Table 2.5 The average genome size of different eukaryotic and prokaryotic viruses.

Viruses	Average genome size (Mb)	GC%
AV	0.0339	45.3970
SD	±0.0652	±9.2474
Samples	37962	37962

      Note that smaller standard deviation (SD) values indicate that more of the data are clustered about the mean while a larger SD value indicates the data are more spread out (larger variation in the data). The unit of length for DNA is shown in mega bases (Mb). DNA fragments equal to 1 million nucleotides (1 000 000 b) are 1 mega base in length (1 Mb) or 1000 kilo bases (1000 kb) in length. For instance, an average genome size of 0.0339 Mb is 33.9 kb.

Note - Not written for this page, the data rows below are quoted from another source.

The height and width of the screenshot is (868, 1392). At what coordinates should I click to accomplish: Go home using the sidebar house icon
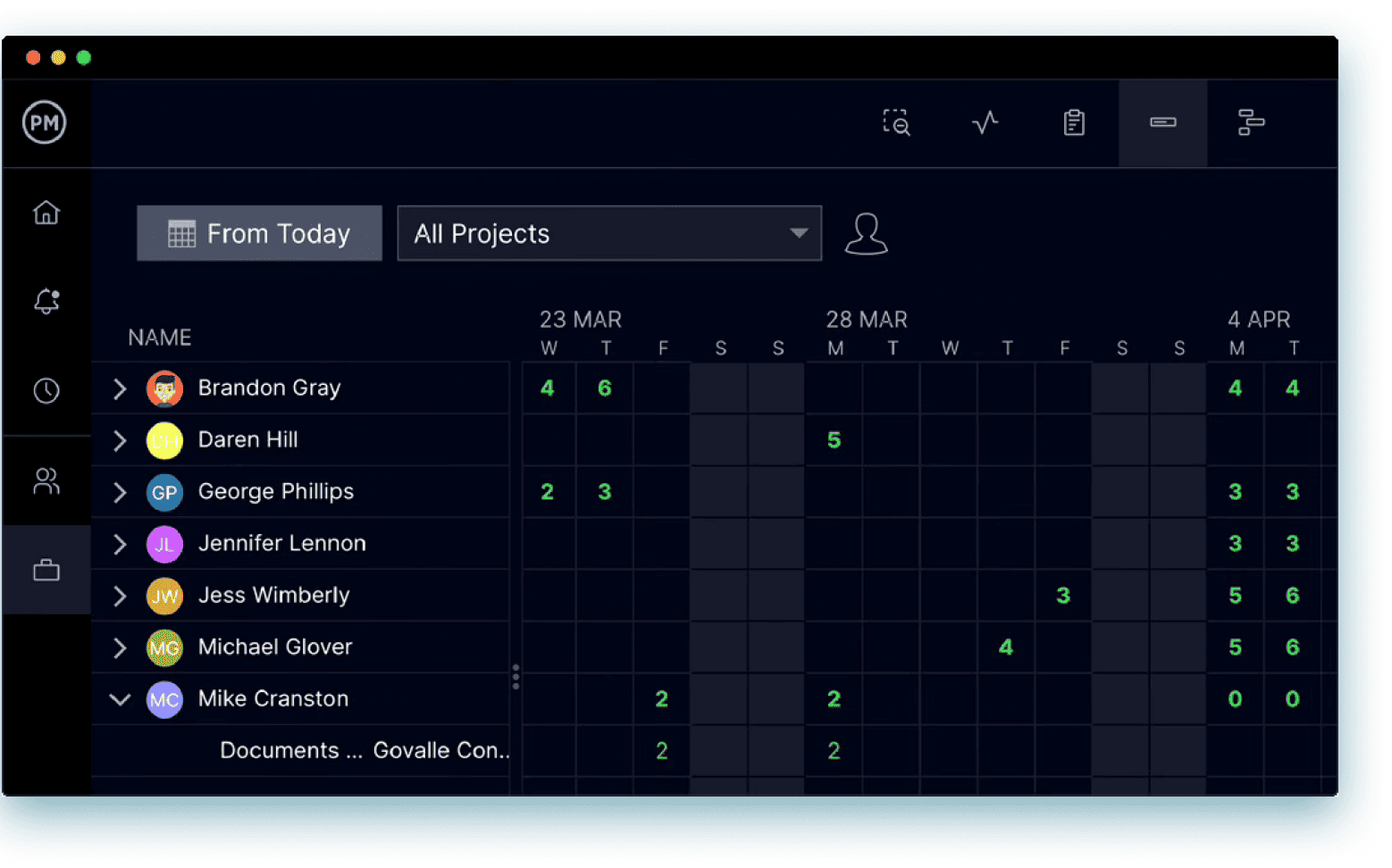tap(46, 213)
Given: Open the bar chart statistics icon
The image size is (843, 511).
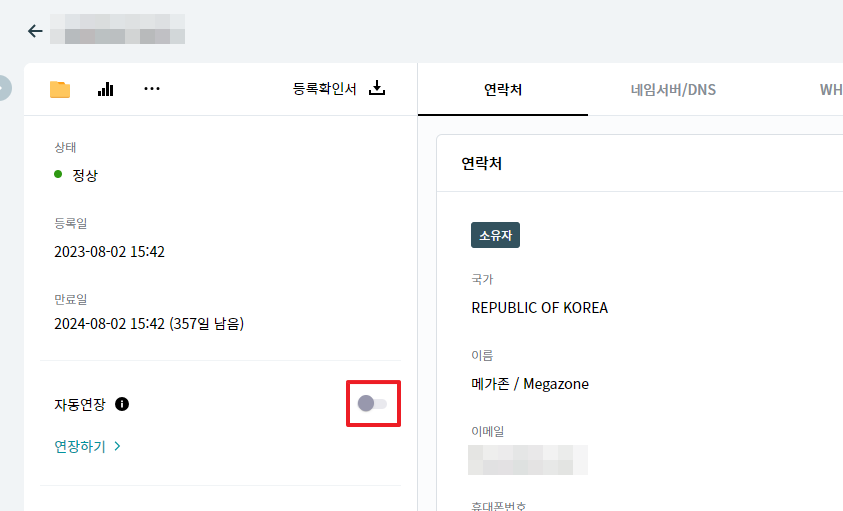Looking at the screenshot, I should click(105, 89).
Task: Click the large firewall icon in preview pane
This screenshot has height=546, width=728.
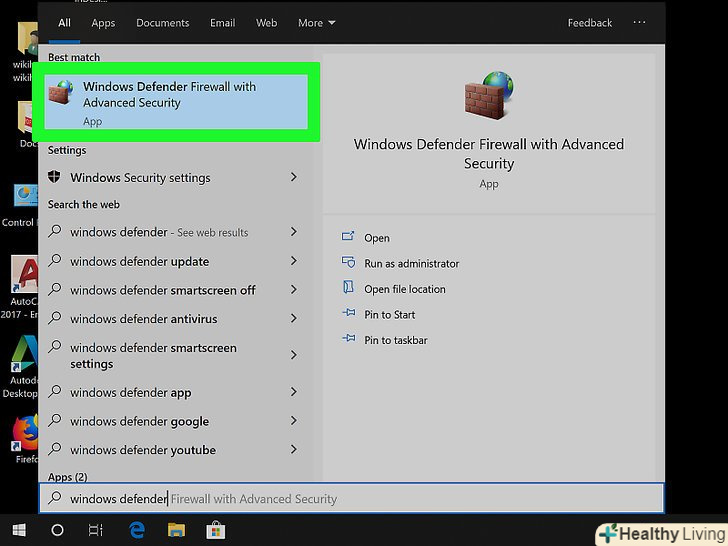Action: (488, 95)
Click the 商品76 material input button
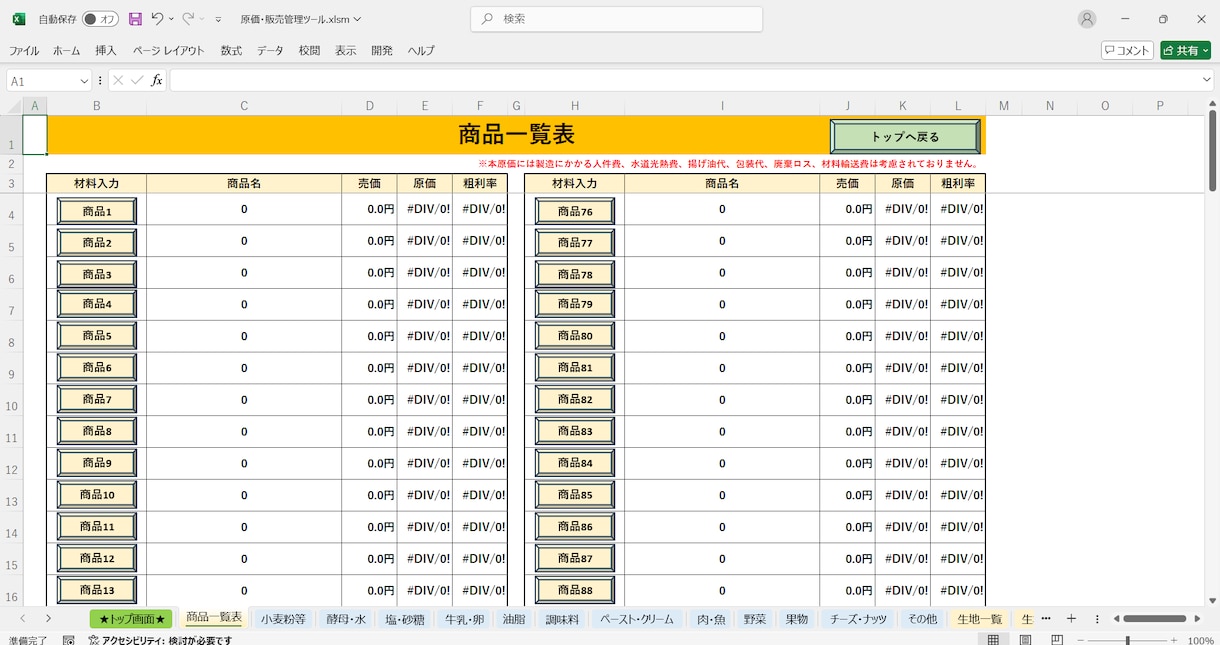Image resolution: width=1220 pixels, height=645 pixels. [x=575, y=211]
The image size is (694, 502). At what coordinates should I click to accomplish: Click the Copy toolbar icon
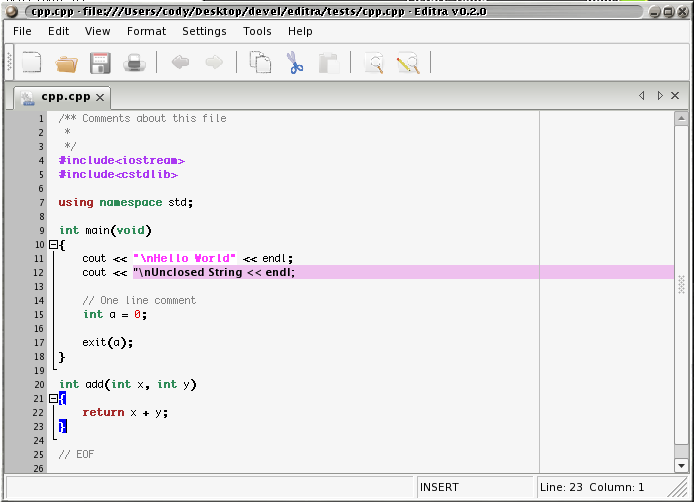(261, 64)

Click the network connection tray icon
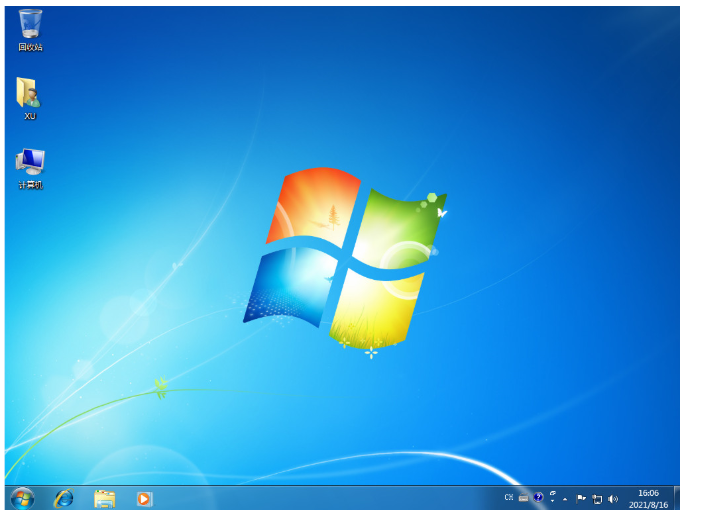[x=597, y=498]
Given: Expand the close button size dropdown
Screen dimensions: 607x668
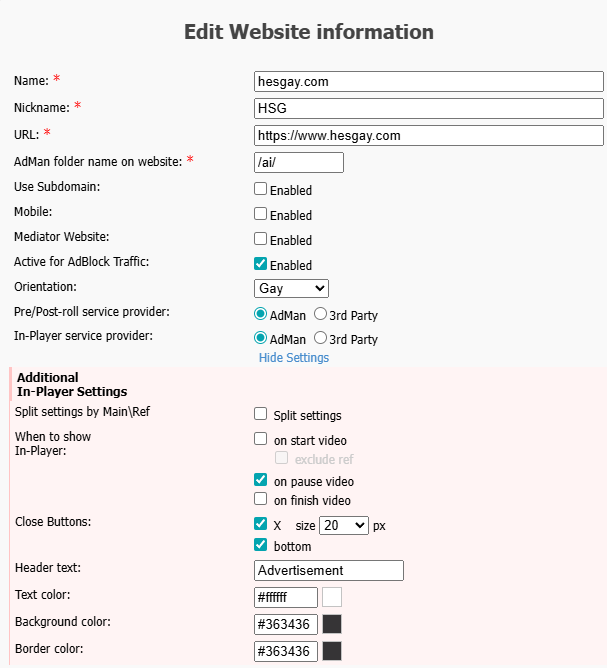Looking at the screenshot, I should click(x=344, y=525).
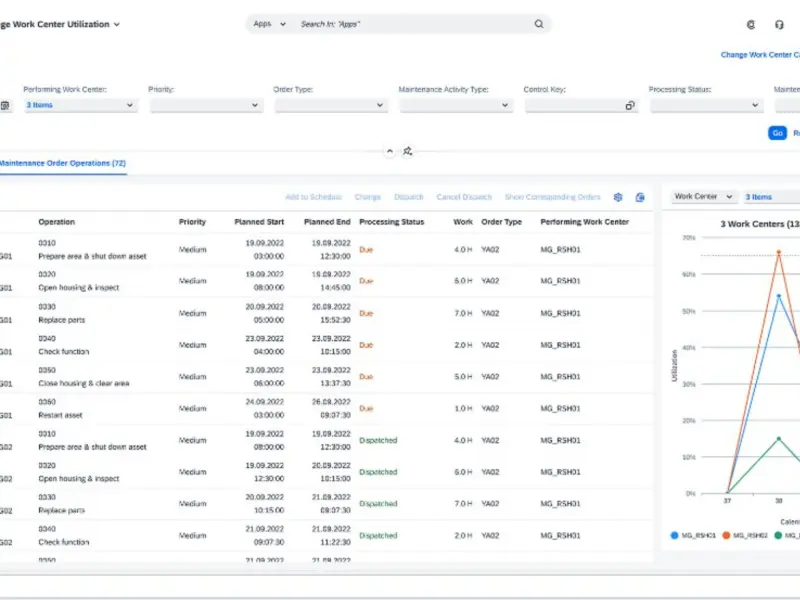The width and height of the screenshot is (800, 600).
Task: Click the search magnifier icon
Action: [x=539, y=24]
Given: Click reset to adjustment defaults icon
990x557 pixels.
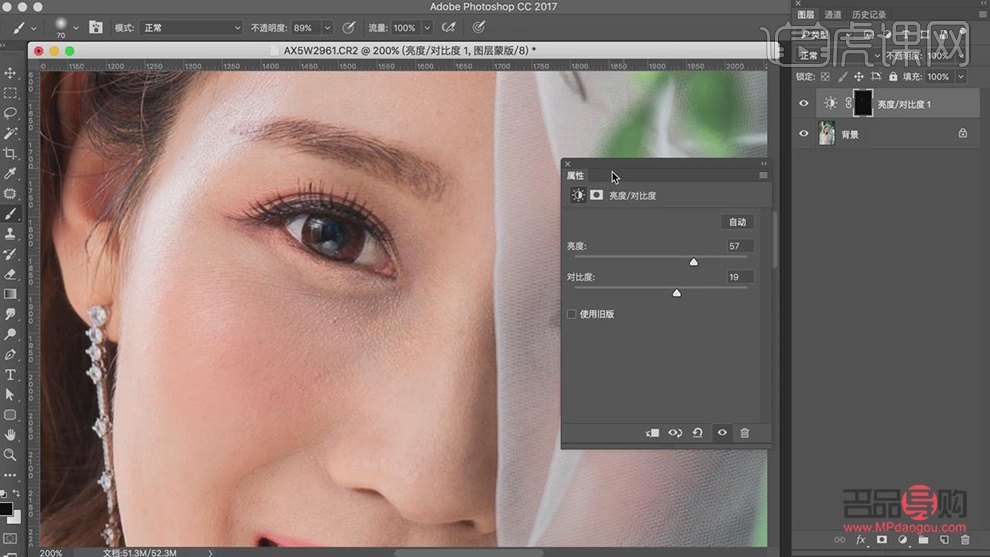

The last row (samples) indicates how many sequenced genomes were used for this calculation.

The physical size of organisms and the size of their genomes lack any proportionality or correlation. But the relationship between DNA quantity and physical size is partially different in the case of viruses. Interestingly, the largest viruses also contain the largest genomes and the smallest viruses contain the smallest genomes [91]. However, these extremes are occupied by virus species with a DNA-based genome. For instance, Pandoravirus salinus is among the largest virus species (1 μm long) and contains 2.5 Mb of dsDNA packed in particles of bacterium-like shapes [217]. Their large size is explained by DNA transposons that have colonized the genome of the giant virus P. salinus over long periods of time [218]. On the other hand, Porcine circovirus is the smallest virus, with a capsid diameter of 17 nm and a ssDNA-based genome size of ∼1.7 kb [219, 220]. RNA-based viral genomes are also among the smallest. For instance, hepatitis delta virus (HDV) contains a 36-nm virion (virus particle) and an ssRNA molecule around ∼1.7 kb [221–223]. As previously stated, plasmids, and viruses show a close GC% average of ∼ 45% (Tables 2.1 and 2.5). Evidence suggests that prokaryotic and eukaryotic ssDNA viruses have their origin in bacterial and archaeal plasmids [183]. Furthermore, as mentioned earlier, giant viruses overlap the cellular world. For instance, DNA methylation contributes to various regulations in all domains of life. Genes of giant dsDNA viruses encode DNA methyltransferases, which make use of this mechanism [224].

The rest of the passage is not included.